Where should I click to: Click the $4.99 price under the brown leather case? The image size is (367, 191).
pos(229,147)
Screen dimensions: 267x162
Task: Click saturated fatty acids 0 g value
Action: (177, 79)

|---|

• **Problem to solve**: Please format every row above as a JSON list of strings, with one string per line and any blank lines left out.

• **Output for this exercise**:
[
  "Where should I click to: Click the $4.99 price under the brown leather case? The image size is (367, 191).",
  "pos(229,147)",
  "Screen dimensions: 267x162",
  "Task: Click saturated fatty acids 0 g value",
  "Action: (177, 79)"
]